Often in these blogs we limit ourselves to our specialty, which just so happens to be indoor flooring. Wood, tile, marble, vinyl, carpet, laminate, cement- These are the materials we use most often to improve our customers' homes. What we forget is that, while what you see within a home is the most intimate glimpse into a family's life, the outside gives that all-important first impression.

We hate to admit it, but it's really easy to judge a book by its cover, so to speak. Haven't you ever pulled up to a friend's house and instantly took a mental note of how the yard, the siding, and general state of the home looked? If you're like us you have, and your first impression probably landed in one of these three categories:


"Wow, would you look at this place? It's GORGEOUS!"


"Aw, it's so cute."


"Yikes. This place is kind of a mess."

Ringing any bells? Good upkeep of the house exterior is a must if you ever want to reach category 1. What better way to start than from the ground up? For many homes that means the porch. It doesn't take much to make a painted porch look dingy and uninviting. Time does the job, really, and peeling, patchy paint is enough to make anyone stare with disapproval. Your home deserves better!


As you probably have already guessed, we want to give you a little insight into what you can do to make your porch deck look new again. We're fast approaching the perfect time of year to take on a project like this, so you might as well be prepared.

Let's do this!

Step 1: Prep Your Deck

We don't want to do more harm than good, so you'll need to protect everything on and around your porch from the process that is about to begin. Use plastic sheets to cover any siding connected to the porch, windows near the porch, as well as any greenery or flowers. Secure with painter's tape. Then, clear the area of all furniture and decoration.

From there you can grab a broom and sweep the surface clean. Be sure to wear safety gear (gloves, goggles, mask) and finish creating your blank canvas with a paint scraper to get as much of the paint off as you can. The more of this you do now, the easier your work will be later on.

Step 2: Dress It Up and Strip It Down

When choosing a paint stripper, we highly recommend limonene-based products, as they are the safest for non-professionals. Sure, they may not work quite as fast, but your safety comes first. Other products use harsh chemicals that need to be handled carefully, so do some research before heading to the hardware store.

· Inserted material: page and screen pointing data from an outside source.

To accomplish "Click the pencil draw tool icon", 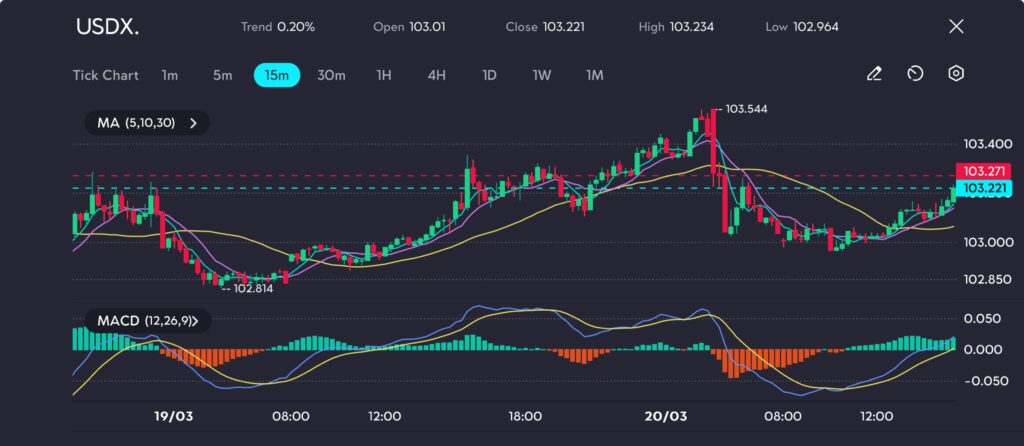I will [x=874, y=74].
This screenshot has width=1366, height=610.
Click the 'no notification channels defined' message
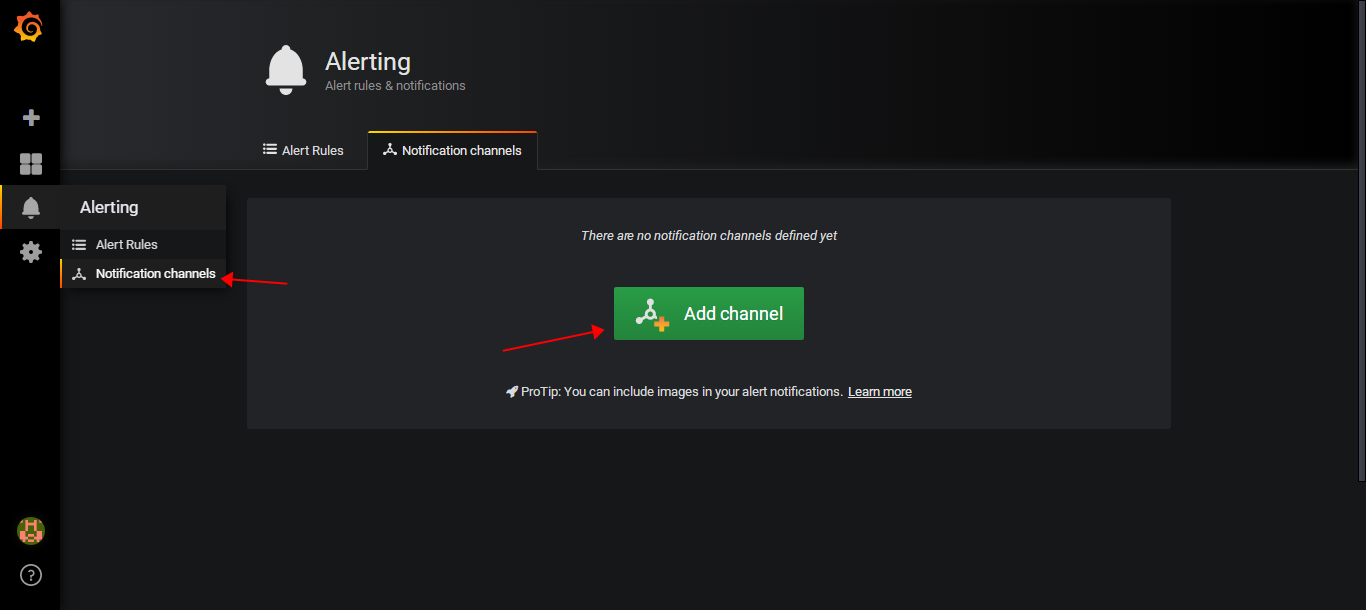click(709, 236)
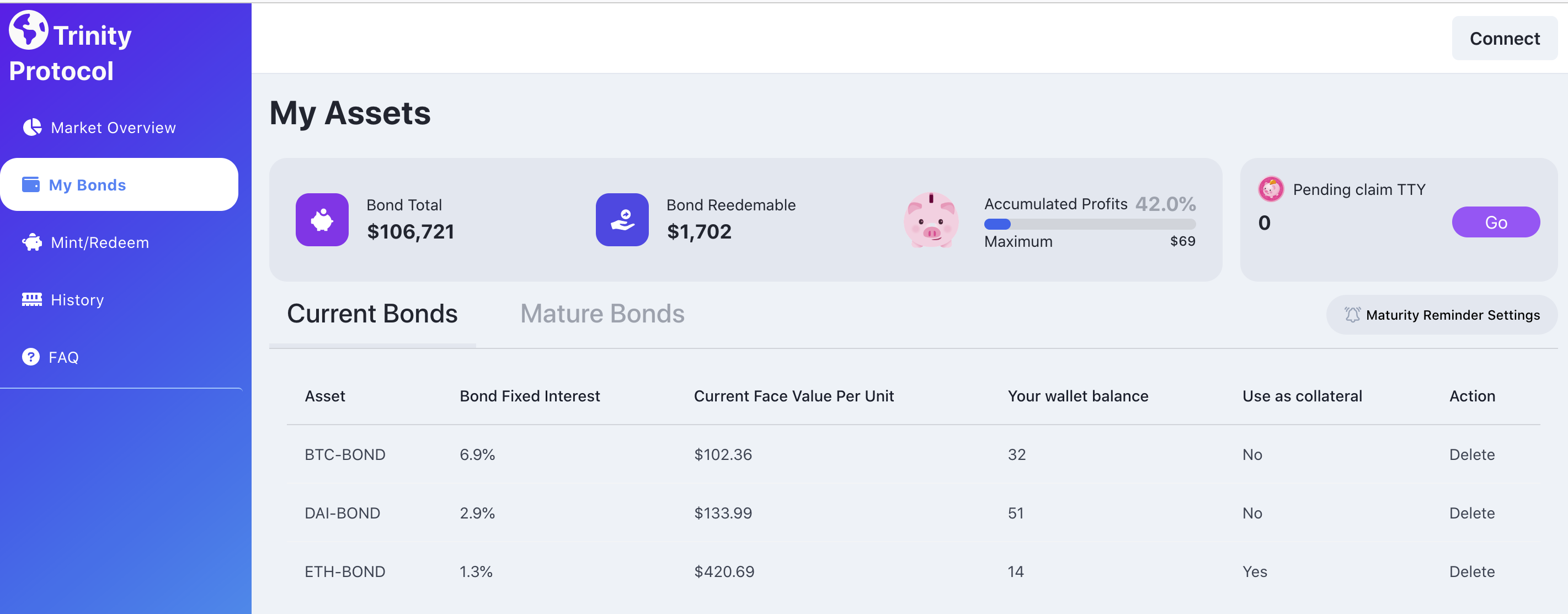The width and height of the screenshot is (1568, 614).
Task: Click the Market Overview pie chart icon
Action: click(31, 128)
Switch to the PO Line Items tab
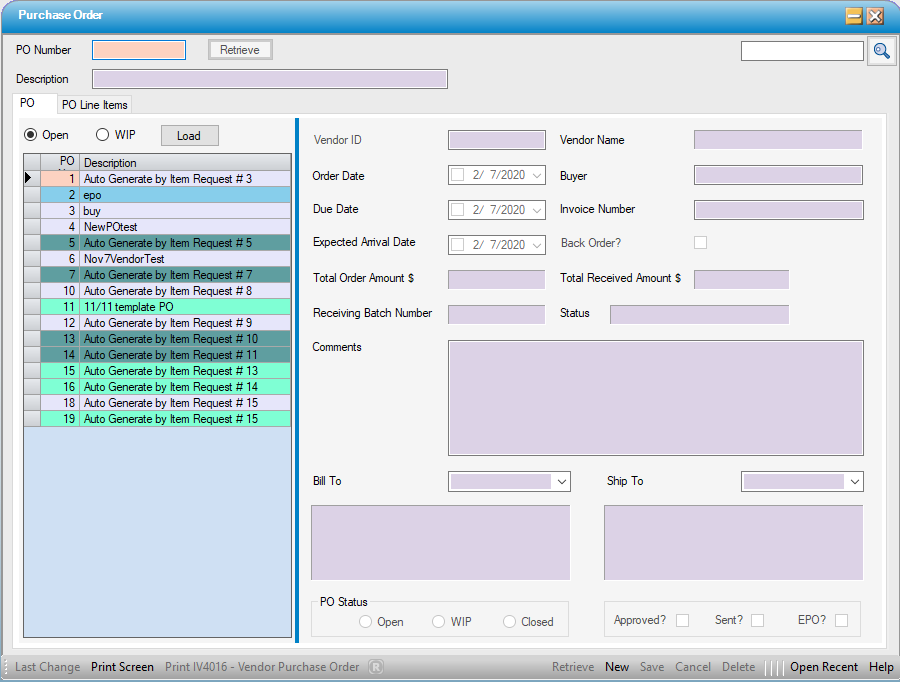Image resolution: width=900 pixels, height=682 pixels. 94,104
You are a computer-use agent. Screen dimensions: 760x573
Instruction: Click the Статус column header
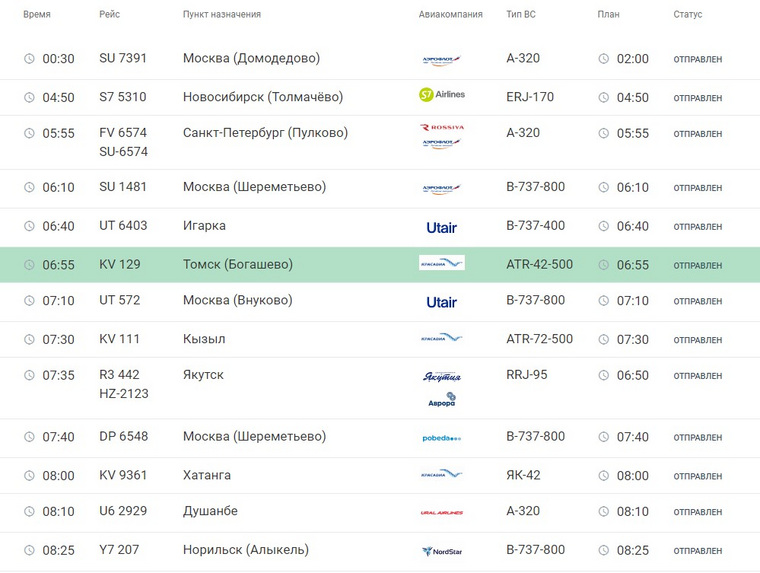click(687, 15)
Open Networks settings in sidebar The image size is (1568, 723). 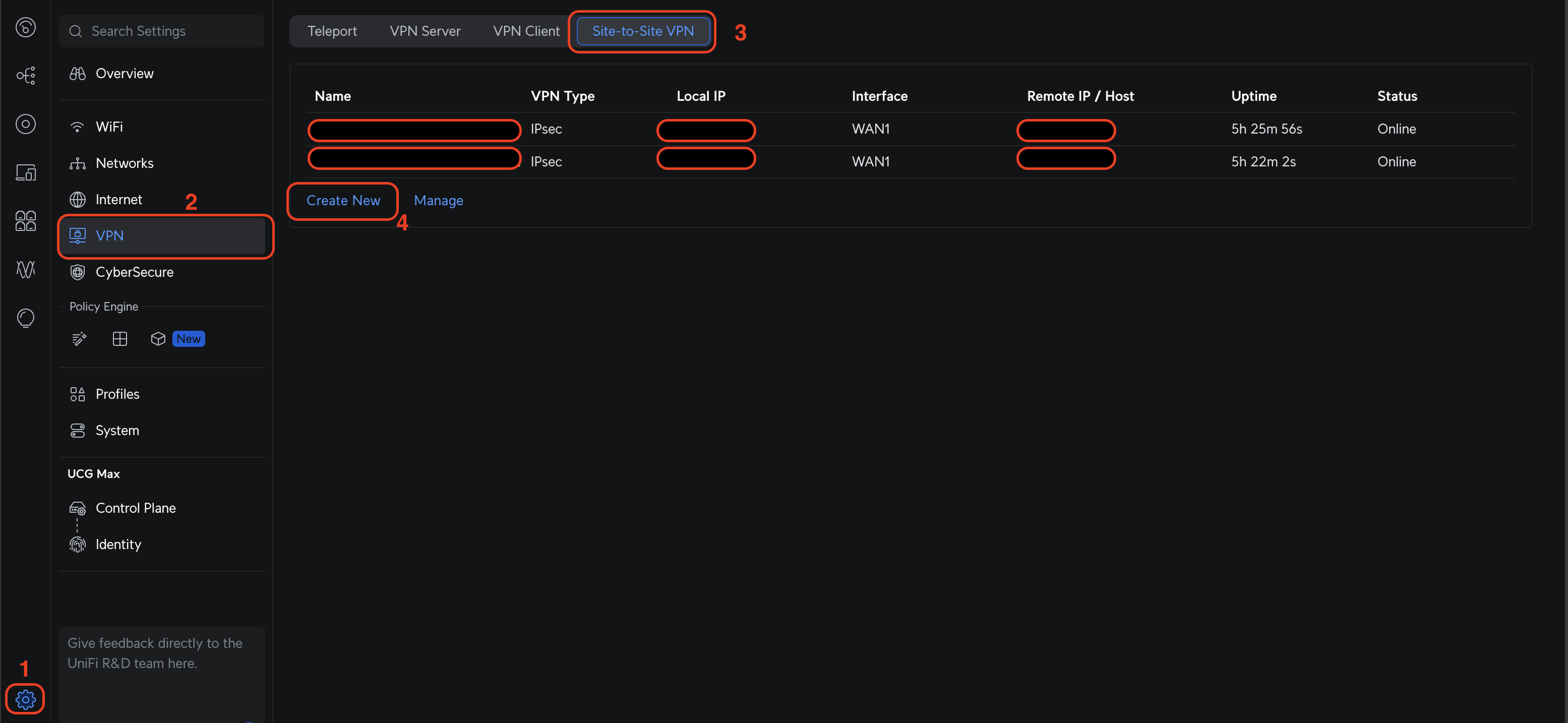click(124, 163)
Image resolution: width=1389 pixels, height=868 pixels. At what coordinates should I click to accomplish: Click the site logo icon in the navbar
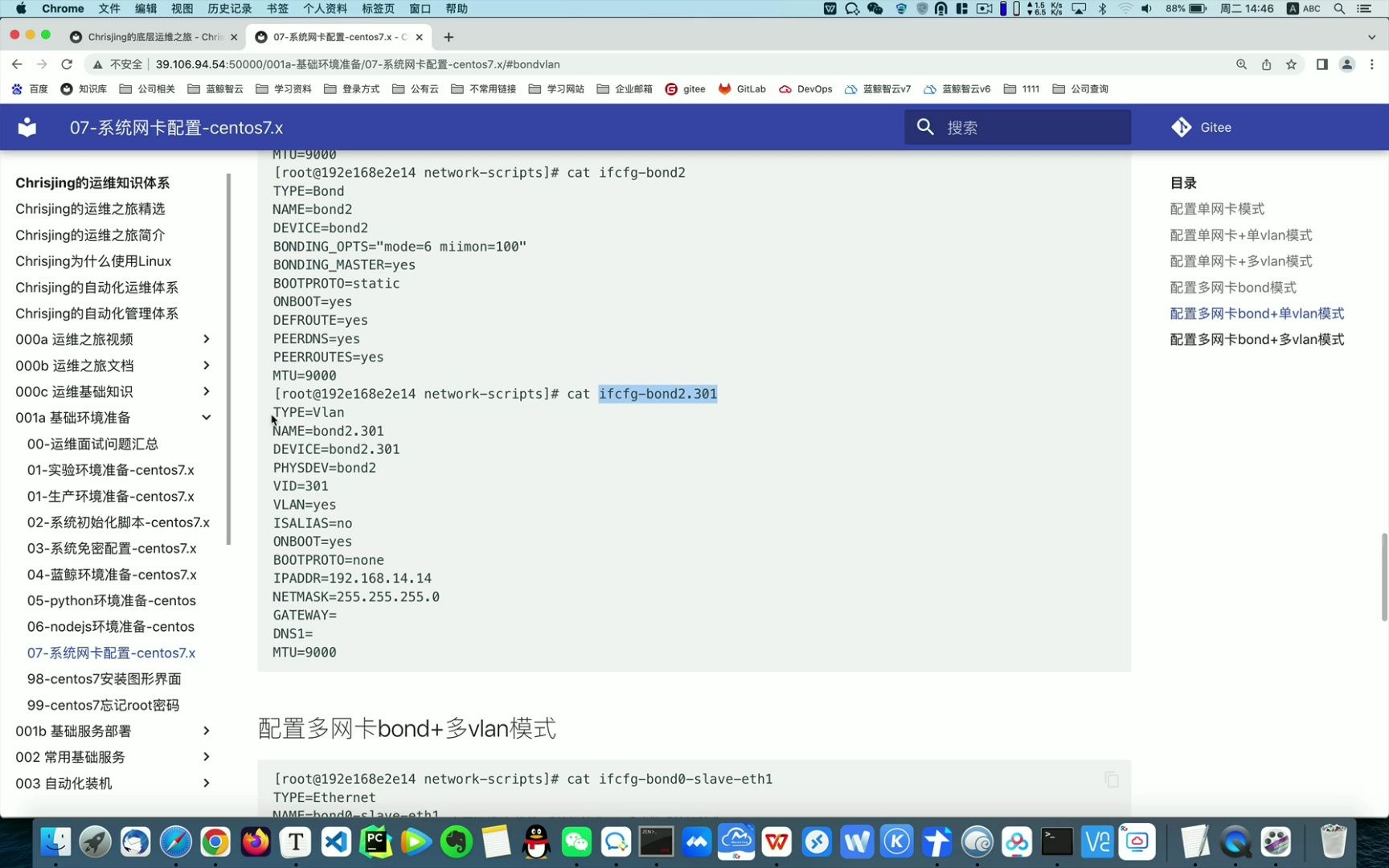(27, 127)
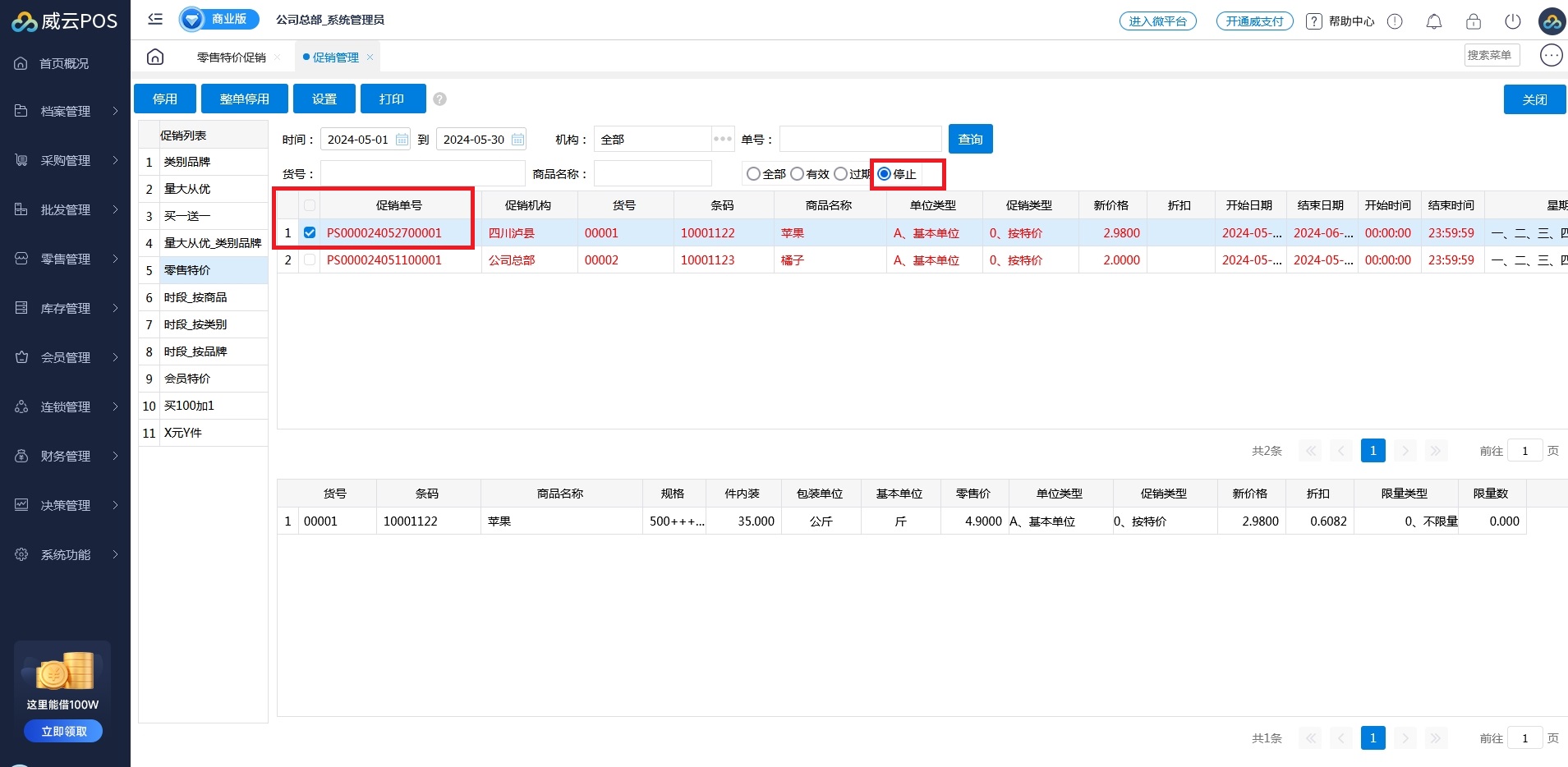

Working in SMALL segments (If it takes you much longer than 10 minutes to treat one spot, your working in too large an area at a time) apply the paint stripper with a roller and let it sit for roughly 25 minutes. When you start seeing bubbles, you're ready to get back to work.

Apply enough stripper to get the paint wet again, then take your paint scraper and continue scraping off as much paint as possible. Repeat this process until all of the old paint is gone.

Step 3: Rinse Your Cares Away

This part of the project is less flowery than its title implies. There are only so many ways to add a creative spin on paint stripping, ya know? Basically, you just rinse your porch with a hose to remove any leftover paint or paint stripper. Then you'll need to... Nope, that's pretty much it.

Step 4: The Big Finish

Using fine-grit sandpaper, sand your porch ONCE IT IS COMPLETELY DRY. Go with the grain of the wood as you do so. If you notice any protruding nails along the way, hammer them back into place.